What you are asked to do
Scan the listing below for the word "profile" and copy every line that has it.

Entries supplied

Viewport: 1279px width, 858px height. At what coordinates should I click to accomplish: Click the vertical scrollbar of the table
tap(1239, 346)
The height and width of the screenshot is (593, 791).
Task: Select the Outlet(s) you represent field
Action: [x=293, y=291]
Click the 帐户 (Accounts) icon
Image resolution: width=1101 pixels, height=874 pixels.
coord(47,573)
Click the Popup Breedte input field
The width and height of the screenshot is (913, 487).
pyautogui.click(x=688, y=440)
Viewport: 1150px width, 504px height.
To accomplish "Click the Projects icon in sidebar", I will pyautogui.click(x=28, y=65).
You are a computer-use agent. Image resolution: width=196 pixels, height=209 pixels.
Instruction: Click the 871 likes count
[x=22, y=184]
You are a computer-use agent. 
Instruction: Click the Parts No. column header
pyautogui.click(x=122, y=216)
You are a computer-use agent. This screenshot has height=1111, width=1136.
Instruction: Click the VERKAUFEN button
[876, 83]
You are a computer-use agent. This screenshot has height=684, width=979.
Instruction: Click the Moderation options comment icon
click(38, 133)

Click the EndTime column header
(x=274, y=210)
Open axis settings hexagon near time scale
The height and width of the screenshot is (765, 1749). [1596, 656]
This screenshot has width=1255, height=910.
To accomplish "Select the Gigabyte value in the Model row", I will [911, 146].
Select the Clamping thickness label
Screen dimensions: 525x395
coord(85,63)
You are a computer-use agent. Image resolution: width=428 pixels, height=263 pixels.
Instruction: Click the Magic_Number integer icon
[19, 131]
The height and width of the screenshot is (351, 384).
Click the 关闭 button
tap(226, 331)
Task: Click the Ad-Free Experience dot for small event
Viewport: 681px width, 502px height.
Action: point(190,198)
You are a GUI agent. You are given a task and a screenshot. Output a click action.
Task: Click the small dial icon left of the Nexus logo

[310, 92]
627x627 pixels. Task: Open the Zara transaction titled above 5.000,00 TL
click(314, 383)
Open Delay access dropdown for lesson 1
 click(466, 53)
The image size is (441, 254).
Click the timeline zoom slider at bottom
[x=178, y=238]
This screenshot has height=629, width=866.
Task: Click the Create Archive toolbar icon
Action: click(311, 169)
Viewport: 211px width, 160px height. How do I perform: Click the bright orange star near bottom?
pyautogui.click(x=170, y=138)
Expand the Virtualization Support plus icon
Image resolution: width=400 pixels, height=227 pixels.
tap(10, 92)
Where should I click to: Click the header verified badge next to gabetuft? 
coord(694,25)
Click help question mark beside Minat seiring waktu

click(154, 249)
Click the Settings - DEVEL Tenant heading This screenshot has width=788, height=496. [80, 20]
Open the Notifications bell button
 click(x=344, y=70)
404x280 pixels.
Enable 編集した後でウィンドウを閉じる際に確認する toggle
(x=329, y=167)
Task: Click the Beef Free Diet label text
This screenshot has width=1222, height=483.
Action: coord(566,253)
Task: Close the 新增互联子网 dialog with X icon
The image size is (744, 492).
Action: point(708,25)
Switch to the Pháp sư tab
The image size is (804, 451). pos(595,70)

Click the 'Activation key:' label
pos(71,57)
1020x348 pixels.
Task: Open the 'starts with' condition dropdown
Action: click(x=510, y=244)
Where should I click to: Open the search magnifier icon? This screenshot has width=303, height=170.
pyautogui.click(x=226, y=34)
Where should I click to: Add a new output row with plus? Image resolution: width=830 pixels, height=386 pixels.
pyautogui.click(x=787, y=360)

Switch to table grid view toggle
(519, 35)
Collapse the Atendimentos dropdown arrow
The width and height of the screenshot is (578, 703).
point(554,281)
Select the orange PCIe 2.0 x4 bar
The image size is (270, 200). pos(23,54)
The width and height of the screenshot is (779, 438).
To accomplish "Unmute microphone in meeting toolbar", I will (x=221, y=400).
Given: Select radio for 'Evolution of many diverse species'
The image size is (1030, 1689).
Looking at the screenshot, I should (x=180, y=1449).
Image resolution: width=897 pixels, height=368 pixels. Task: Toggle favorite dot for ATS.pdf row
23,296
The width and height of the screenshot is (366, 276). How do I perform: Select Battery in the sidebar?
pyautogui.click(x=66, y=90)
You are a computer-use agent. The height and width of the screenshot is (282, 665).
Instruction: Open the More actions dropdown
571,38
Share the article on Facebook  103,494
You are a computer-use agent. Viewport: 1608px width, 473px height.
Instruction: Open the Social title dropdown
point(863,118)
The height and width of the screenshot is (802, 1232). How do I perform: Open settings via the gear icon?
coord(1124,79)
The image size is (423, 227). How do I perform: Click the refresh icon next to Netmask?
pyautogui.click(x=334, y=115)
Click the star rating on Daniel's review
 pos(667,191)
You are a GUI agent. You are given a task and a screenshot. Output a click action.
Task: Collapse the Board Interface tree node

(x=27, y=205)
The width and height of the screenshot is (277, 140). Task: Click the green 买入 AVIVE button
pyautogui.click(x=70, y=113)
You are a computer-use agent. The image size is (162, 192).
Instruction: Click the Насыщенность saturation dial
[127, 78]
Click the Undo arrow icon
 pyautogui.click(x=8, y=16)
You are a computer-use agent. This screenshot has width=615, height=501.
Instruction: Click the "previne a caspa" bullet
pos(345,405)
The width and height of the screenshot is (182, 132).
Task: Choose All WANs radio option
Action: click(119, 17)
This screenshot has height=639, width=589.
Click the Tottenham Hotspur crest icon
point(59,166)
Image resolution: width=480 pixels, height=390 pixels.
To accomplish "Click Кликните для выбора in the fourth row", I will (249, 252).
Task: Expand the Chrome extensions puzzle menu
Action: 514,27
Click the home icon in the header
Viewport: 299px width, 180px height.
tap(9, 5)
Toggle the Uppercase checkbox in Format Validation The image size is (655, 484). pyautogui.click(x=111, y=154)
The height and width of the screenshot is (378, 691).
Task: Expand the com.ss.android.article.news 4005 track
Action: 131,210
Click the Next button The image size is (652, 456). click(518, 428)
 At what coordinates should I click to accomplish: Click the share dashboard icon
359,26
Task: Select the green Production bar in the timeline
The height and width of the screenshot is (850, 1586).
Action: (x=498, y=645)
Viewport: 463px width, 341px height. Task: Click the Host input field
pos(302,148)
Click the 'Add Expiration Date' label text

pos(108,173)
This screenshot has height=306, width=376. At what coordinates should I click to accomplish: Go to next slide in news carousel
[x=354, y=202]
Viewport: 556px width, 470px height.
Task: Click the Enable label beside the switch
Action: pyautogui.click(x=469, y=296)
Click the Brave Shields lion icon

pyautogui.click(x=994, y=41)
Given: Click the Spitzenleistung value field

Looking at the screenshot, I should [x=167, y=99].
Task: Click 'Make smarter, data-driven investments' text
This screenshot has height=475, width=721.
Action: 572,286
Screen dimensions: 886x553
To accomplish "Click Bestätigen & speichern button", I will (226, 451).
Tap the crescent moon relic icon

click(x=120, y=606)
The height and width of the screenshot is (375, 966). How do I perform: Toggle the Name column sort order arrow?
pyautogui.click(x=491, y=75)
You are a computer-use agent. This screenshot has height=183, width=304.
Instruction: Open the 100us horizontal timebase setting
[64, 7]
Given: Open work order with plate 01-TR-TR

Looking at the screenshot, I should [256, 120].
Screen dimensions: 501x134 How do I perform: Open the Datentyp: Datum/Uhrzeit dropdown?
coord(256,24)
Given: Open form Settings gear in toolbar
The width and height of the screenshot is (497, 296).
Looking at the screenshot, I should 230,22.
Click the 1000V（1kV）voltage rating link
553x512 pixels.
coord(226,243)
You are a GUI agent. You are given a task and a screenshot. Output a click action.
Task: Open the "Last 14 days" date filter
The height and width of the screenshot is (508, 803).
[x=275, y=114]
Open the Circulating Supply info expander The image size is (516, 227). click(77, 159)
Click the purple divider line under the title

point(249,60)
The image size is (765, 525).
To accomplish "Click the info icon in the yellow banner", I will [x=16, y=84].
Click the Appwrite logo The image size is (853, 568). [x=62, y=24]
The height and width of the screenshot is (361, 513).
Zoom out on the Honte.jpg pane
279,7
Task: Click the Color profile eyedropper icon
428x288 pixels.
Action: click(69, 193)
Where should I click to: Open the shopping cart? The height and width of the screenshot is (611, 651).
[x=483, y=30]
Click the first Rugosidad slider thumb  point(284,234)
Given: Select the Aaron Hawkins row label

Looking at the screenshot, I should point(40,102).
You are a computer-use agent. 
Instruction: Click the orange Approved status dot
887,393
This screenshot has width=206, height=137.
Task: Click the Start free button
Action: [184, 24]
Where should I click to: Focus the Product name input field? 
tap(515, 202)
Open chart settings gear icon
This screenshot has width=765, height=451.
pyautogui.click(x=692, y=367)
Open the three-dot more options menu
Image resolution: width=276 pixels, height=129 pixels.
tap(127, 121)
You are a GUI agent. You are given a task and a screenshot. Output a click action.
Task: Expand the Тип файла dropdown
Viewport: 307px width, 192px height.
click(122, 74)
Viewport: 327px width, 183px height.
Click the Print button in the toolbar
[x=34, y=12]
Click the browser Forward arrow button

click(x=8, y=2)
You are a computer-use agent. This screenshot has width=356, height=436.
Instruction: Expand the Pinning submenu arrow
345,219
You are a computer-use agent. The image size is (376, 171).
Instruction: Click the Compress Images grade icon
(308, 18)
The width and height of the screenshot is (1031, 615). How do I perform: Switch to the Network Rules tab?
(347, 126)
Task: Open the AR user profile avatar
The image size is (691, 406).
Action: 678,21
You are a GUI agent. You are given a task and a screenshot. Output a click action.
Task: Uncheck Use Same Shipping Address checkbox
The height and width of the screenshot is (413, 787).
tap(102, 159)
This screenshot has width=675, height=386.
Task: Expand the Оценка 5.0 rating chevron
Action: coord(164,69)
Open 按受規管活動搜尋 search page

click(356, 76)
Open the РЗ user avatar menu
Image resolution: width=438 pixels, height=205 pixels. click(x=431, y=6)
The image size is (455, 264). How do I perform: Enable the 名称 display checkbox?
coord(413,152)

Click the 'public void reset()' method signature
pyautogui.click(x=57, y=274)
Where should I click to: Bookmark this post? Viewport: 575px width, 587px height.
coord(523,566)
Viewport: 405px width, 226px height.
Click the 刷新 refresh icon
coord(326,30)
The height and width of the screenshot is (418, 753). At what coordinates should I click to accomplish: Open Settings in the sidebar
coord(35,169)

Answer section
Task: Click the Color profile eyedropper icon
Task: Open the AR user profile avatar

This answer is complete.